**Text:**
The Company reported $54.5 million in borrowed funds at December 31, 1999, an
increase of $9.8 million from the $45.1 million reported at September 30, 1999.
Approximately $37.3 million of the borrowed funds were used to invest in
mortgage-backed securities available-for-sale. The advances had a remaining term
of less than 30 days and had an interest rate of 5.78%. Approximately $9.9
million was used to fund 15 year loans at an average rate of 6.26%, with the
remaining $1.4 million in advances used to fund a portion of the Company's
commercial real estate loan portfolio at a weighted average cost of
approximately 6.04%.
Page 15 of 23
<PAGE>
Stockholders' equity totaled $16.6 million at December 31, 1999, a decrease of
$1.8 million from the $18.4 million reported at September 30, 1999. The decrease
was primarily attributable to the $1.9 million increase in treasury stock, the
payment of cash dividends in the amount of $65,000. The decrease was partially
offset by net income of $93,758 reported for the three months ended December 31,
1999, and a $29,000 decrease in deferred compensation.
At December 31, 1999, the Company reported a book value per share of $14.28
based on 1,162,320 net outstanding shares. During the three months ended
December 31, 1999, the Company repurchased 132,100 shares of treasury stock at
an average price of $14.25 per share. The result was an increase in the number
of shares held as treasury stock to 722,172 at an average cost of $12.28 per
share.
RESULTS OF OPERATIONS
The Company's net income is dependent primarily upon net interest income, the
difference or spread between the average yield earned on loans and investments
and the average rate paid on deposits, as well as the relative amounts of such
assets and liabilities. The Company, like other financial intermediaries, is
subject to interest rate risk to the degree that its interest-bearing
liabilities mature or reprice at different times, or on a different basis, than
its interest earning assets.

**Work to do:** Continue the financial report above on the Company's funds, equity and operating results, picking up right after its last sentence.

**Supplied entries:**
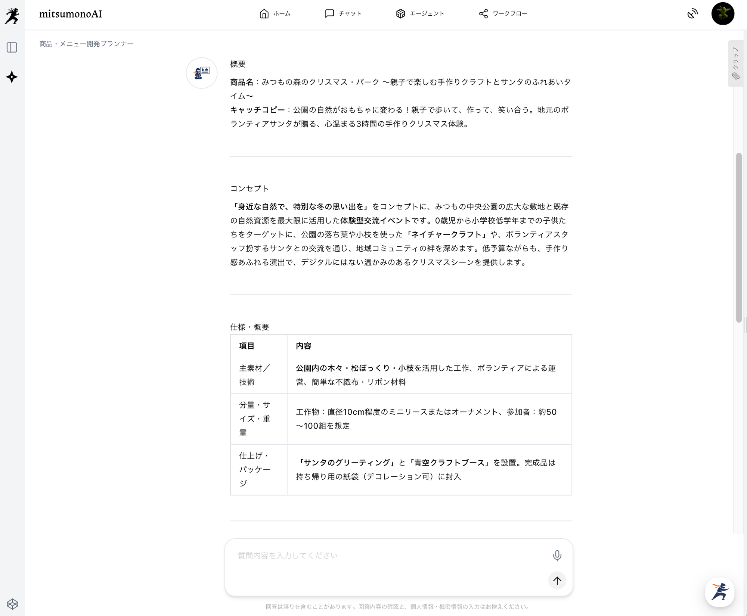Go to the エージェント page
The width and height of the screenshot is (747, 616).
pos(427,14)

--

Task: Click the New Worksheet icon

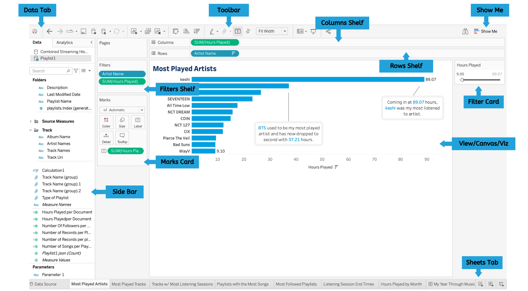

---

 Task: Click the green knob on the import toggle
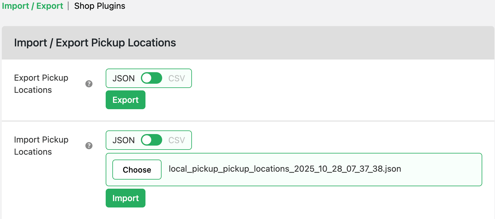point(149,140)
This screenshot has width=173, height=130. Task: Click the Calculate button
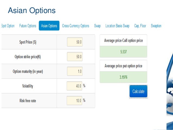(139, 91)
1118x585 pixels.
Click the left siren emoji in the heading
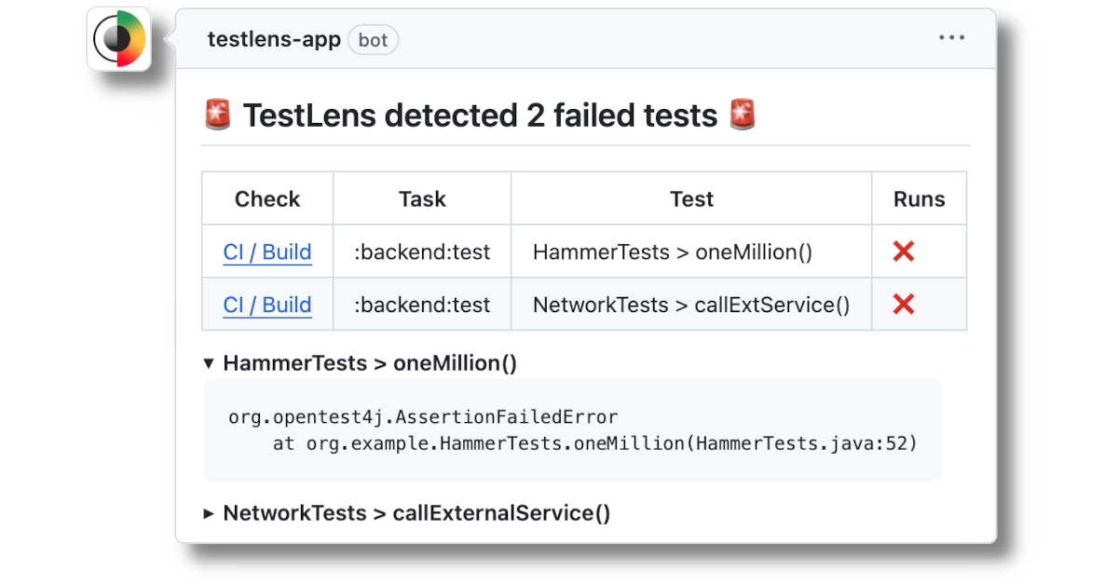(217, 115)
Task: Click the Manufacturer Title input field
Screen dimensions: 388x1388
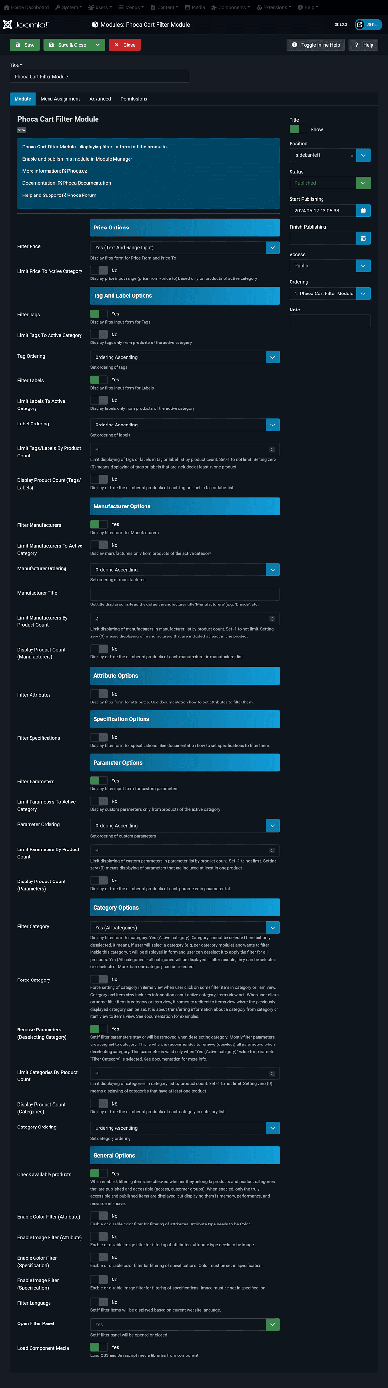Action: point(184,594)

**Task output:**
COMPARISON OF THE THREE MONTHS ENDED December 31, 1999
AND December 31, 1998
General. Net income for the three months ended December 31, 1999 was $93,758 or
$.08 per share, a decrease of $56,273 from the $150,031 or $.11 per share
reported for the three months ended December 31, 1998. The decrease in net
income was attributable to a $69,000 decline in noninterest income and a $54,000
increase in total non-interest expense. The decline in net interest income and
the increase in noninterest expense was partially offset by a $36,000 decrease
in income tax expense.
Net Interest Income. For the quarter ended December 31, 1999, net interest
income before provision for loan losses totaled $857,000, an increase of $36,000
from the $821,000 reported for the quarter ended December 31, 1998. On an
annualized basis, the $857,000 in net interest income for the current quarter
was approximately 2.27% of average interest earning assets and 2.19% of average
total assets. For the quarter ended December 31, 1998, the $821,000 in net
interest income was approximately 2.66% of average interest earning assets and
2.56% of average total assets. Average interest earning assets were
approximately $150.8 million for the quarter ended December 31, 1999, compared
to $123.4 million for the quarter ended December 31, 1998.
The increase in net interest income was due to an increase in average interest
earning assets from $134.0 million at Setember 30, 1999 to 150.8 million at
December 31, 1999. The yield on the Company's average interest-earning assets
declined from 6.99% for the quarter ended December 31, 1998 to 5.69% for the
quarter ended December 31, 1999. The decrease was partially due to the Company's
decision to continue its program of borrowing funds from the FHLB and investing
in short-term adjustable rate securities at yields lower than that for loans.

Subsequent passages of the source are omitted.